Exercise instructions:
1. Answer these questions using the text on the Persian summarization dataset:
(a) How many records does the dataset contain?
(b) What is the arXiv identifier given for the paper?
(c) What kind of model is BERT said to be?
2. Pick up the text on the Persian summarization dataset after its final sentence and continue writing it.

Excerpted text:
A well-structured summarization dataset for the Persian language consists of 93,207 records. It is prepared for Abstractive/Extractive tasks (like cnn_dailymail for English). It can also be used in other scopes like Text Generation, Title Generation, and News Category Classification. Moreover, we tested out this dataset on novel models and techniques.
Follow the rest of the repo for more detail.
Paper link: arXiv:2012.11204
Natural Language Processing (NLP) is a field of AI that focuses on processing textual information in order to make them comprehensible to computers. With the emergence of Deep Learning (DL), numerous DL-based models and architectures have been proposed for different NLP tasks such as Named Entity Recognition (NER), Sentiment Analysis (SA), and Question/Answering (QA). One of the most recent and most popular approaches towards these tasks is to use pre-trained language models. Pre-trained language models used for NLP tasks are essentially huge neural networks employing Long Short-Term Memory (LSTM) architecture that is trained on an enormous text corpus. A few examples include BERT and T5 models. BERT is an encoder-only model that uses Masked Language Model (MLM) to create joint conditioning in the left and right context. T5 is a Sequence-to-Sequence (Seq2Seq) framework that creates a text-to-text format to address NLP tasks. However, regardless of the architecture, any pre-trained model has to be fine-tuned towards any of the NLP tasks using an appropriate dataset.

Data extract:
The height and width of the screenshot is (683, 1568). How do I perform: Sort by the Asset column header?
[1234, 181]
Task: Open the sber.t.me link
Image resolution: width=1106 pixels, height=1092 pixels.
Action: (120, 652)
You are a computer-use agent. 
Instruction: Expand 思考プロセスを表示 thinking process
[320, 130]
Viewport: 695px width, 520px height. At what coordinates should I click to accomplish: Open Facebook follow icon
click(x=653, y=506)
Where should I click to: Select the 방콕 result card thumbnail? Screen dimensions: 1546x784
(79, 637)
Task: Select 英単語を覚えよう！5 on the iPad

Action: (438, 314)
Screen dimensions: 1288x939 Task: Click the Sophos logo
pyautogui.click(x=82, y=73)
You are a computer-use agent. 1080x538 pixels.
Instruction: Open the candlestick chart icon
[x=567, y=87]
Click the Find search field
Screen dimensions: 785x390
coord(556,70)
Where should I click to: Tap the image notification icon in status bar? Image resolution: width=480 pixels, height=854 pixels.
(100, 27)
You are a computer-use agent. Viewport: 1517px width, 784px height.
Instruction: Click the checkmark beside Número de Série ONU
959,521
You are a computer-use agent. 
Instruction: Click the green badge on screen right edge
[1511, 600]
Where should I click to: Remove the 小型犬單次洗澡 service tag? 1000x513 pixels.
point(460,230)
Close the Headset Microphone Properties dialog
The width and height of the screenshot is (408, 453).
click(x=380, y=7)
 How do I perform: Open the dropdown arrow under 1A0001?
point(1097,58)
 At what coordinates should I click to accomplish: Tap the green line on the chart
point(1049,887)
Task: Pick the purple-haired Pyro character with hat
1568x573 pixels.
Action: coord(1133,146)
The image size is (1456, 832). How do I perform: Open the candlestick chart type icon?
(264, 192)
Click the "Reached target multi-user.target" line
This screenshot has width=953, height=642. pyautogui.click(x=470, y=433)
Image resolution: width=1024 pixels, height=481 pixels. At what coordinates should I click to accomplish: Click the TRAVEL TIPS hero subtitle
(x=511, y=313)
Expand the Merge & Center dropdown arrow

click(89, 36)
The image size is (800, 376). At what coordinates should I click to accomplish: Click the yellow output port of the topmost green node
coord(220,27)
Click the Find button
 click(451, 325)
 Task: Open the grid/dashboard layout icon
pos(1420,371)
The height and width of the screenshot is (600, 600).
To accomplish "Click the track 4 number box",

Answers for the exercise:
1.
(a) 93,207 records.
(b) arXiv:2012.11204.
(c) An encoder-only model that uses Masked Language Model (MLM) to create joint conditioning in the left and right context.

2.
There are numerous NLP datasets available for different tasks, especially for the English language. Some tasks, however, have had a lesser fortune regarding the amount of textual data available. This lack of available data is more tangible in languages other than English. One of the NLP tasks that could highly benefit from more comprehensive and well-structured datasets is text summarization. Text summarization is a text generation problem that could be viewed as a seq2seq mapping. The most challenging issue in text summarization is to retain as much information as possible while compressing the original text into a very compact format. Decoder-only or encoder-decoder models can be utilized to address this task if the necessary dataset is available to either train or fine-tune them.
In this repository, a novel and well-structured dataset for Persian text summarization (pn-summary
) is presented. In the next few sections, first, we introduce the statistical features of this dataset. Then, we present the evaluation metrics that could be used to measure the performance of any model trained on this dataset. The results obtained from two different models in terms of said metrics are also presented.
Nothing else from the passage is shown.